Sur le front de l’inflation, il est vrai que les données les plus récents font état d’un ralentissement de la hausse des prix des deux côtés de l’Atlantique – de quoi réjouir les investisseurs. Mais il convient de rappeler qu’un taux d’inflation plus faible n’équivaut pas à une baisse des prix, ceux-ci augmentent simplement moins vite. En effet, du point de vue d’un ménage ordinaire, l’augmentation des prix de nombreux biens de consommation de base qui s’est produite au cours des deux dernières années (d’environ 15 % en moyenne) ne sera pas inversée, même si le taux d’inflation devait retomber à zéro. De plus, comme la croissance des salaires au cours de la même période n’a généralement pas suivi le rythme de l’inflation des prix, on peut s’attendre à de nouvelles demandes d’augmentation des salaires (en particulier si les gouvernements devaient supprimer progressivement leurs diverses subventions aux ménages dans le cadre de coupes budgétaires). Si les employeurs doivent payer des salaires plus élevés et qu’ils répercutent (en partie ou en totalité) ces coûts sur les consommateurs, nous risquons d’entrer dans la redoutable spirale salaires-prix.
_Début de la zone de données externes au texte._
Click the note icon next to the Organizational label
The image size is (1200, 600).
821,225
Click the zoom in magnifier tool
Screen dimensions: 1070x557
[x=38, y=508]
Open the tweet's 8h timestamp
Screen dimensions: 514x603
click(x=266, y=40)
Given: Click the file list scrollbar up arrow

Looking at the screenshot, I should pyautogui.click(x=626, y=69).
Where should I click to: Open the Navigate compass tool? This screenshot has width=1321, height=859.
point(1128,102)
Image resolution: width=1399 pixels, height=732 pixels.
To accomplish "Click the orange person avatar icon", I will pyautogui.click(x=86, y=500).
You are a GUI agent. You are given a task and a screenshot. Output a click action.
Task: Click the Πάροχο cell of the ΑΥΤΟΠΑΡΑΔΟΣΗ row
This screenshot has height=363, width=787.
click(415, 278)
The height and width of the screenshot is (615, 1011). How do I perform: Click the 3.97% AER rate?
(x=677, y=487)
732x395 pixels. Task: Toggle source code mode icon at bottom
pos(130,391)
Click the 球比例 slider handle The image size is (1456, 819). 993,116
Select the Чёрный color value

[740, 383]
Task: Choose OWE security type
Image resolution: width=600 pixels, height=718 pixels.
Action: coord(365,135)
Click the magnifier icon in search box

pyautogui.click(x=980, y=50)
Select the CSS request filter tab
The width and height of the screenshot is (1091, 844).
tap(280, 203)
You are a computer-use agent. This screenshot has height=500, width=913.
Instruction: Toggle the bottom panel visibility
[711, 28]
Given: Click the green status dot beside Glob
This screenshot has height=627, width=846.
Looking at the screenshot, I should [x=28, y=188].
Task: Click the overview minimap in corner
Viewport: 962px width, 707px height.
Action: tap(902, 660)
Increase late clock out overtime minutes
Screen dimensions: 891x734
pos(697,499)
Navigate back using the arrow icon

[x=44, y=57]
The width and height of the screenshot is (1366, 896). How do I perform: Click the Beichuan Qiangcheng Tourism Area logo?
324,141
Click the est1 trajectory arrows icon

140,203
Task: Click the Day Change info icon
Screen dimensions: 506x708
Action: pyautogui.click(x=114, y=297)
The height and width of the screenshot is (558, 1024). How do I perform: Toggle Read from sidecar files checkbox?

C’est précisément ce que les banques centrales veulent éviter, leur mission étant d’assurer la stabilité des prix, et la raison pour laquelle elles insistent tant sur leur rhétorique de « taux d’intérêt plus élevés et plus longs ».

Dans le même temps, ces autorités monétaires ne veulent pas tuer les économies avec des taux d’intérêt répressifs. Dans leurs commentaires, elles insistent donc également sur le fait qu’elles surveillent de près les données macroéconomiques et s’efforcent d’assurer un atterrissage en douceur de l’économie. La question de savoir si un tel résultat peut être atteint est très discutable à notre avis, mais le marché veut actuellement y croire.

Et tout cela avant même de tenir compte du conflit en Ukraine. À ce sujet, nous devons souligner combien les chances d’une issue positive semblent actuellement faibles. Selon les rapports des services de renseignement britanniques, la situation empire de jour en jour, la Russie renforçant ses troupes à l’est et au nord de l’Ukraine et les États-Unis et l’Union européenne fournissant des armes toujours plus puissantes à l’armée ukrainienne. À ce jour, les mentalités russe et ukrainienne quant à ce qui s’est passé – et devrait se passer – dans la région du Donbass semblent irréconciliables. La Russie estime que, suite à l’invasion de la Crimée en 2014, le gouvernement ukrainien a adopté une position excessivement dure à l’égard des personnes d’origine russe vivant dans le Donbass, notamment en imposant l’ukrainien comme langue officielle et en ne respectant généralement pas le processus d’autonomie convenu lors des accords de Minsk de 2014-2015. Après avoir distribué massivement des passeports russes dans cette région au cours des dernières années, la Russie considère aujourd’hui qu’elle ne fait que défendre sa propre population. La vision ukrainienne – et plus généralement celle des pays occidentaux – du conflit est évidemment diamétralement opposée : La Russie n’avait tout simplement pas le droit de franchir les frontières de l’Ukraine il y a douze mois. Malheureusement, tout cela n’est pas de bon augure.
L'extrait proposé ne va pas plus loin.